BEGIN TEXT SECTION

Reputation: 1214
In our project we're using com.typesafe:config in version 1.3.4. According to the latest release notes, this dependency is already provided by Databricks on the cluster, but in a very old version (1.2.1). How can I overwrite the provided dependency with our own version?
We use maven, in our dependencies I have
<dependency>
<groupId>com.typesafe</groupId>
<artifactId>config</artifactId>
<version>1.3.4</version>
</dependency>
Our created jar file should therefore contain the newer version.
I created a Job by uploading the jar file. The Job fails because it can't find a method that was added after version 1.2.1, so it looks like the library we provided gets overwritten by the older version on the cluster.
Upvotes: 8
Views: 1746
Reputation: 51
Databricks supports the initialization script (cluster scope or global scope) so that you can install/remove any dependency. The details are at https://docs.databricks.com/clusters/init-scripts.html.
In your initialization script, you can remove the default jar file locates at databricks driver/executor classpath /databricks/jars/
and add the expected one there.
Upvotes: 0
Reputation: 1214
We solved it in the end by utilizing Sparks ChildFirstURLClassLoader. The project is open source so you can check it out yourself here and the usage of the method here.
But for reference, here is the method in its entirety. You need to provide a Seq of jars that you want to override with your own, in our case it's the typesafe config.
def getChildFirstClassLoader(jars: Seq[String]): ChildFirstURLClassLoader = {
val initialLoader = getClass.getClassLoader.asInstanceOf[URLClassLoader]
@tailrec
def collectUrls(clazz: ClassLoader, acc: Map[String, URL]): Map[String, URL] = {
val urlsAcc: Map[String, URL] = acc++
// add urls on this level to accumulator
clazz.asInstanceOf[URLClassLoader].getURLs
.map( url => (url.getFile.split(Environment.defaultPathSeparator).last, url))
.filter{ case (name, url) => jars.contains(name)}
.toMap
// check if any jars without URL are left
val jarMissing = jars.exists(jar => urlsAcc.get(jar).isEmpty)
// return accumulated if there is no parent left or no jars are missing anymore
if (clazz.getParent == null || !jarMissing) urlsAcc else collectUrls(clazz.getParent, urlsAcc)
}
// search classpath hierarchy until all jars are found or we have reached the top
val urlsMap = collectUrls(initialLoader, Map())
// check if everything found
val jarsNotFound = jars.filter( jar => urlsMap.get(jar).isEmpty)
if (jarsNotFound.nonEmpty) {
logger.info(s"""available jars are ${initialLoader.getURLs.mkString(", ")} (not including parent classpaths)""")
throw ConfigurationException(s"""jars ${jarsNotFound.mkString(", ")} not found in parent class loaders classpath. Cannot initialize ChildFirstURLClassLoader.""")
}
// create child-first classloader
new ChildFirstURLClassLoader(urlsMap.values.toArray, initialLoader)
}
As you can see, it also has some logic to abort if the jar files you specified do not exist in the classpath.
Upvotes: 3
Reputation: 339
In the end we have fixed this by shading the relevant classes, by adding the following to our build.sbt
assemblyShadeRules in assembly := Seq(
ShadeRule.rename("com.typesafe.config.**" -> "shadedSparkConfigForSpark.@1").inAll
)
Upvotes: 3

END TEXT SECTION

_COMPLETE THE FOLLOWING_.
1: Summarize the forum thread in two sentences.
2: According to the forum thread, which version of com.typesafe:config does Databricks already provide on the cluster?
The material that comes next has no connection to the forum thread.

BEGIN DATASET SECTION

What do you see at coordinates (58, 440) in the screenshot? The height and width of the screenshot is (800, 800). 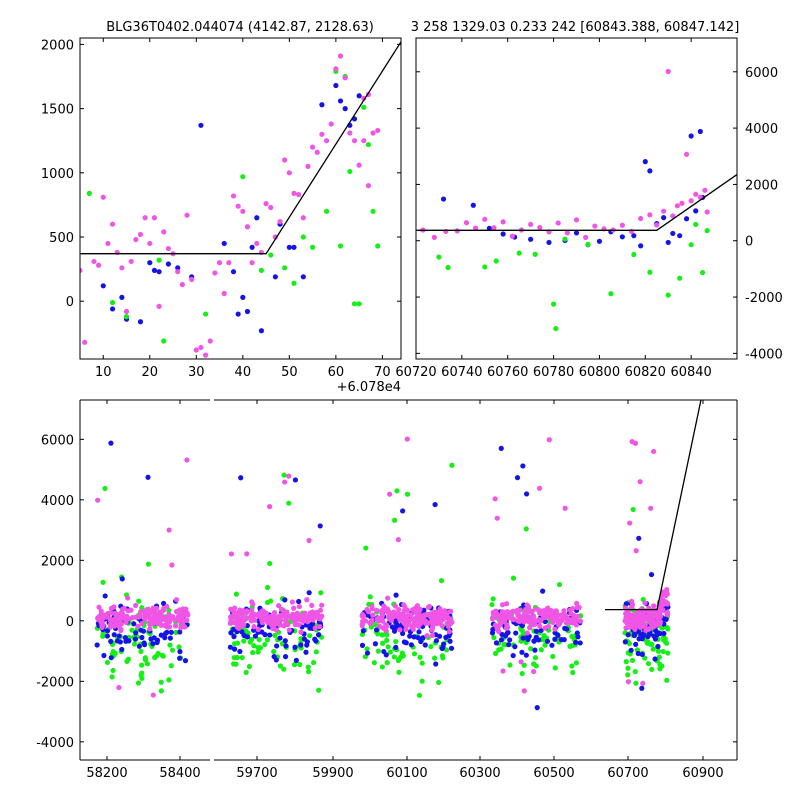 I see `y-tick-label: 6000` at bounding box center [58, 440].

END DATASET SECTION

_TASK-BY-TASK RESULTS_.
1: A user whose project depends on com.typesafe:config version 1.3.4 asks how to override the much older version 1.2.1 that Databricks provides on the cluster, because their uploaded job fails when it can't find a method added after 1.2.1. The replies propose removing the default jar from /databricks/jars/ with an initialization script and adding the expected one, building a class loader with Spark's ChildFirstURLClassLoader, or shading the com.typesafe.config classes with a rule in build.sbt.

2: Version 1.2.1.